Aim:
Reproduce each of the rows below verbatim, omitting the pictures from your copy.

● ● ● ●

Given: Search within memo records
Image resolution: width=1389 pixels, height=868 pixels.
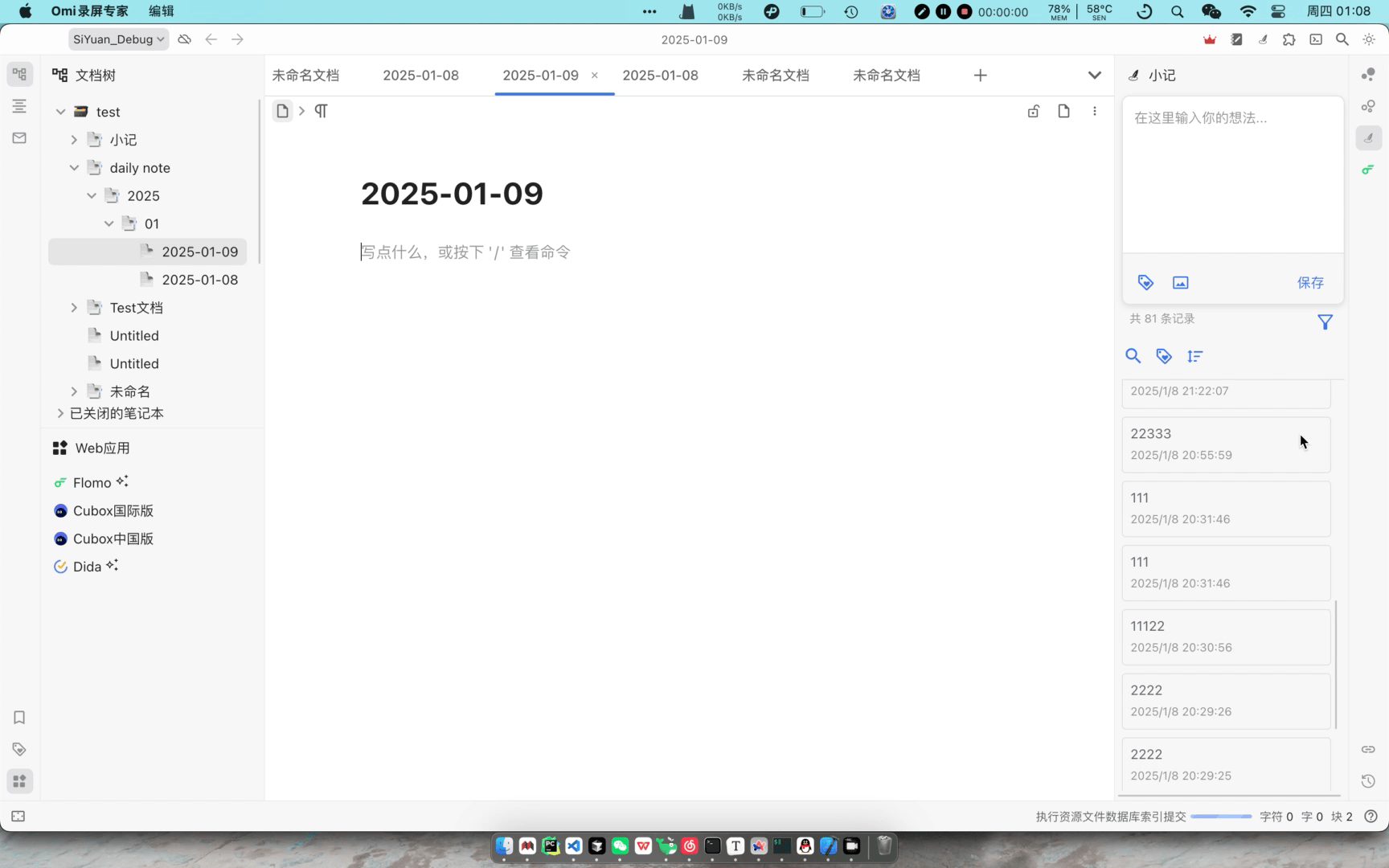Looking at the screenshot, I should (x=1133, y=355).
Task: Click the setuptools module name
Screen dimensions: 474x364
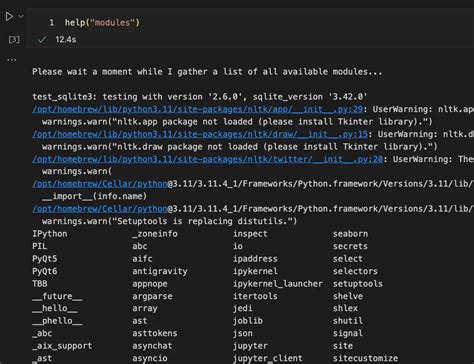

● ● ● ●

Expected answer:
Given: Search within memo records
Image resolution: width=1389 pixels, height=868 pixels.
Looking at the screenshot, I should (x=1133, y=355).
Task: Click the setuptools module name
Screen dimensions: 474x364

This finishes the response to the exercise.